Class DistributedShufflerConfig<T>


  • public class DistributedShufflerConfig<T>
    extends Object
    A configuration object for DistributedShufflerPipe. Works with builder design pattern.
    Author:
    Eyal Schneider
    • Method Detail

      • getWorkers

        public List<HostPort> getWorkers()
        Returns:
        The list of workers (each specified by address+ports) taking part in the distributed shuffling. 1. Must include the current worker, with the same port as specified by the getPort(..) method. 2. When used in distributed shuffling, the same set of workers must be used by all workers 3. The order returned here is the one determining the shard-id to worker mapping; worker at index i works exclusively on shard #i.
      • getPort

        public int getPort()
        Returns:
        The server port to use by current worker
      • getShardFunc

        public Function<T,​Integer> getShardFunc()
        Returns:
        The explicit item sharding function to use. For each item, returns the id of the shard responsible to handle it (0 .. workers.size() - 1).

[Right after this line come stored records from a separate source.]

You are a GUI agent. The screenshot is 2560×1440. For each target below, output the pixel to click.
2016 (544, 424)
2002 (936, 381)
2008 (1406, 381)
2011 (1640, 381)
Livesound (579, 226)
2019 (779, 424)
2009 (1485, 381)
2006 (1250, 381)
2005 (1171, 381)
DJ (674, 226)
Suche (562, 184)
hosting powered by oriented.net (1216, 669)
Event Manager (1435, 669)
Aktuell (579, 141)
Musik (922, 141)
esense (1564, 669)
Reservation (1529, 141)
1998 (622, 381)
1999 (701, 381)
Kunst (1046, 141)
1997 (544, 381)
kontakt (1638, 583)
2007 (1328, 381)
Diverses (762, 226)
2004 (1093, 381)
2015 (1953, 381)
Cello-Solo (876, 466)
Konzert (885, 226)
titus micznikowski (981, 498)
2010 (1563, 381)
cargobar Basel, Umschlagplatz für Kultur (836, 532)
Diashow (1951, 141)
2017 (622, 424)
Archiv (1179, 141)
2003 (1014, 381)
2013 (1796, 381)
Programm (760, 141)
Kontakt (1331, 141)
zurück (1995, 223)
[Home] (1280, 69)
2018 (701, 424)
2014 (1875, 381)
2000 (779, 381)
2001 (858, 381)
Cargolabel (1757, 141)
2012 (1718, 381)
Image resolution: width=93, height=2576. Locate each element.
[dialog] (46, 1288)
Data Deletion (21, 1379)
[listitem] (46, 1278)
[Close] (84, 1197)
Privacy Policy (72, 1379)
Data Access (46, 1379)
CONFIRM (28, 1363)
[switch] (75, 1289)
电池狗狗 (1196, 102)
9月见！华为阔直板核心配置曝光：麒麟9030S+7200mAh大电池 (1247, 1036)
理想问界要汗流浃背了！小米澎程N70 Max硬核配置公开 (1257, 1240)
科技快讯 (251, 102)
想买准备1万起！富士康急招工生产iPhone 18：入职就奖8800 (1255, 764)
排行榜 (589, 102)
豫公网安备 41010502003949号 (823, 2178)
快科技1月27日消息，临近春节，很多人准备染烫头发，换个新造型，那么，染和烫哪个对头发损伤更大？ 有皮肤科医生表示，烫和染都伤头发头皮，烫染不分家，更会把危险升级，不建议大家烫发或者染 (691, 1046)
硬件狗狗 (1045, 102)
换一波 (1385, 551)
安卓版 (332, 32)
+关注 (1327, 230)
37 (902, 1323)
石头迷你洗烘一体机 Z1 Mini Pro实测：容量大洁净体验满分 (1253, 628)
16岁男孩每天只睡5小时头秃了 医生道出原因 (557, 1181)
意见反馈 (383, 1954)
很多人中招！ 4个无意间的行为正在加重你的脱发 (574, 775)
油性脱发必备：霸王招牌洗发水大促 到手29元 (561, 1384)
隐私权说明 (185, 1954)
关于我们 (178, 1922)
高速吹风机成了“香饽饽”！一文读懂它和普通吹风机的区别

The mapping between shard id and worker is done internally, but the caller can get it using getWorkerShardId(..). By default, sharding is based on hashing of the item itself.
      • getCodec

        public ByteArrayCodec<T> getCodec()
        Returns:
        The encoder/decoder to use for sending/receiving items to/from other workers
      • getWorkerShardId

        public int getWorkerShardId​(HostPort worker)
        Utility function
        Parameters:
        worker - A worker. Expected to exist in the set of workers.
        Returns:
        The shard-id this worker is responsible for (0 .. getWorkers().size() - 1), or -1 if not found.